Set tasks
a) Retype the passage on author-agent relationships word for word, starting with "Now, I’ve written" and going on through "will be compatible.".
b) In the passage on author-agent relationships, what is named as the key to a successful author-agent relationship?

Source passage

*-*-*

A reader recently expressed frustration that there is so much information on the Internet about querying and how to do so properly, but so little about what to do next. What happens once the author-agent relationship is established and what can you do if problems arise?

Now, I’ve written a number of posts on how to handle the situation when the agent stops responding and you’re hearing nothing, but what if it hasn’t gotten quite that bad yet. I’m sure a number of you will have specific questions, but I’ve tried to come up with some information here on my own.

When getting that first offer of representation, you have already established a relationship with an agent. It might not be the person you ultimately agree to hire as your agent (because presumably you’re using this fabulous opportunity to shop around for just the right person), but it is the time to begin your relationship. To find out how the agent works and to get a sense for whether or not the two of you will be compatible.

I’ve said it over and over, but I’m not sure I’ve ever said it quite so simply: The key to a successful author-agent relationship is communication. Now, I realize that communication only works if it’s coming from both sides, but someone needs to start somewhere. It’s the rare agent who will make all the initial contact with an author. We have many authors, you have one agent. Because of that I advise all of my clients to contact me as often as they want about whatever they are wondering about. I get emails and phone calls all the time from clients about the status of their submissions, concerns about the direction of their publishing careers, advice on what to write about on the blog, confirmation of gossip and rumors, just to touch base, to tell a funny story, or to make sure I still think they are great. And of course any time I have information or news to share with my clients I pass it along.

*-*-*

Records provided
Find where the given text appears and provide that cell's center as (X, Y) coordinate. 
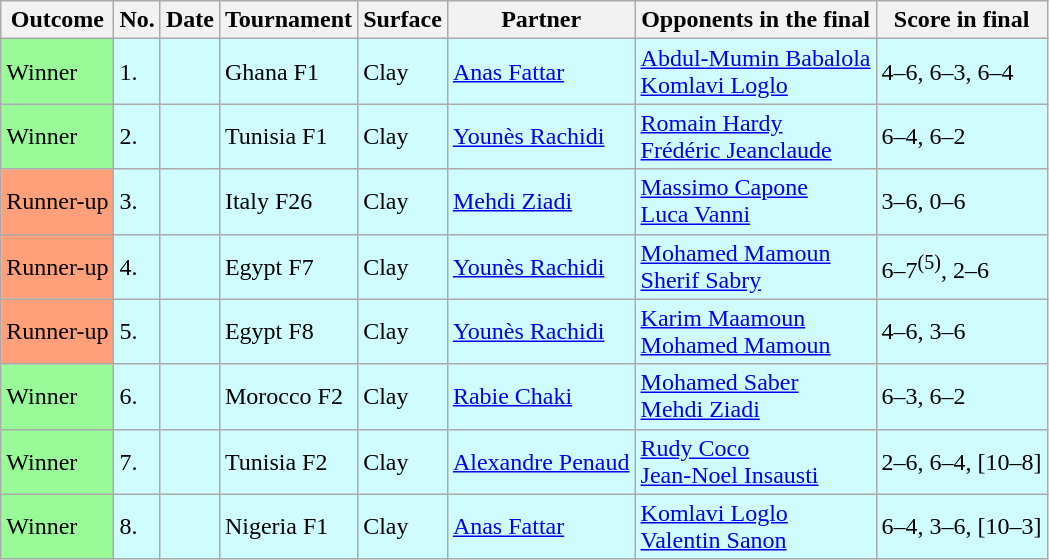
No. (137, 20)
Partner (541, 20)
Date (190, 20)
Rabie Chaki (541, 396)
Tournament (288, 20)
Ghana F1 (288, 72)
Mohamed Mamoun Sherif Sabry (756, 266)
Morocco F2 (288, 396)
5. (137, 332)
3–6, 0–6 (962, 202)
4–6, 3–6 (962, 332)
4–6, 6–3, 6–4 (962, 72)
Score in final (962, 20)
6–4, 6–2 (962, 136)
Mohamed Saber Mehdi Ziadi (756, 396)
Egypt F7 (288, 266)
4. (137, 266)
6. (137, 396)
Rudy Coco Jean-Noel Insausti (756, 462)
6–7(5), 2–6 (962, 266)
7. (137, 462)
Nigeria F1 (288, 526)
Surface (403, 20)
Massimo Capone Luca Vanni (756, 202)
Opponents in the final (756, 20)
8. (137, 526)
6–3, 6–2 (962, 396)
2. (137, 136)
3. (137, 202)
Outcome (58, 20)
Karim Maamoun Mohamed Mamoun (756, 332)
6–4, 3–6, [10–3] (962, 526)
Abdul-Mumin Babalola Komlavi Loglo (756, 72)
Mehdi Ziadi (541, 202)
2–6, 6–4, [10–8] (962, 462)
Romain Hardy Frédéric Jeanclaude (756, 136)
Italy F26 (288, 202)
1. (137, 72)
Alexandre Penaud (541, 462)
Komlavi Loglo Valentin Sanon (756, 526)
Tunisia F2 (288, 462)
Egypt F8 (288, 332)
Tunisia F1 (288, 136)
Search for the cell housing the specified text and yield its [X, Y] center coordinate. 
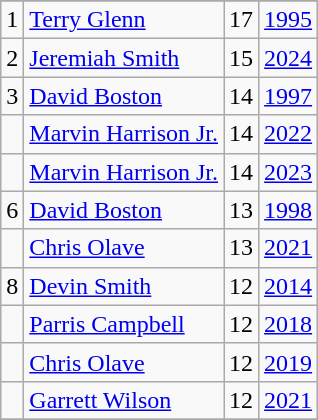
3 [12, 96]
2024 [288, 58]
Devin Smith [124, 286]
2019 [288, 362]
2022 [288, 134]
2018 [288, 324]
1995 [288, 20]
2 [12, 58]
2014 [288, 286]
1998 [288, 210]
Parris Campbell [124, 324]
1 [12, 20]
Garrett Wilson [124, 400]
15 [242, 58]
1997 [288, 96]
Jeremiah Smith [124, 58]
6 [12, 210]
17 [242, 20]
8 [12, 286]
2023 [288, 172]
Terry Glenn [124, 20]
Return the [X, Y] coordinate for the center point of the cell that contains the specified text.  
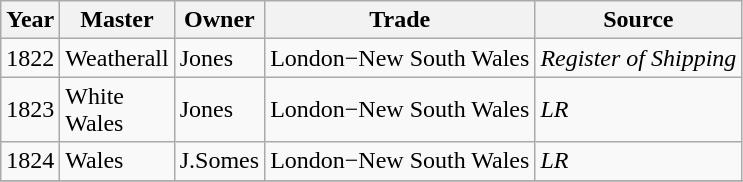
1823 [30, 110]
Source [638, 20]
Wales [117, 161]
1824 [30, 161]
Register of Shipping [638, 58]
Master [117, 20]
J.Somes [219, 161]
Weatherall [117, 58]
Trade [400, 20]
Year [30, 20]
WhiteWales [117, 110]
1822 [30, 58]
Owner [219, 20]
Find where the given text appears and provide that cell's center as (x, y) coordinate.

*-*-*

List of solutions
a)
Now, I’ve written a number of posts on how to handle the situation when the agent stops responding and you’re hearing nothing, but what if it hasn’t gotten quite that bad yet. I’m sure a number of you will have specific questions, but I’ve tried to come up with some information here on my own.

When getting that first offer of representation, you have already established a relationship with an agent. It might not be the person you ultimately agree to hire as your agent (because presumably you’re using this fabulous opportunity to shop around for just the right person), but it is the time to begin your relationship. To find out how the agent works and to get a sense for whether or not the two of you will be compatible.

b) Communication.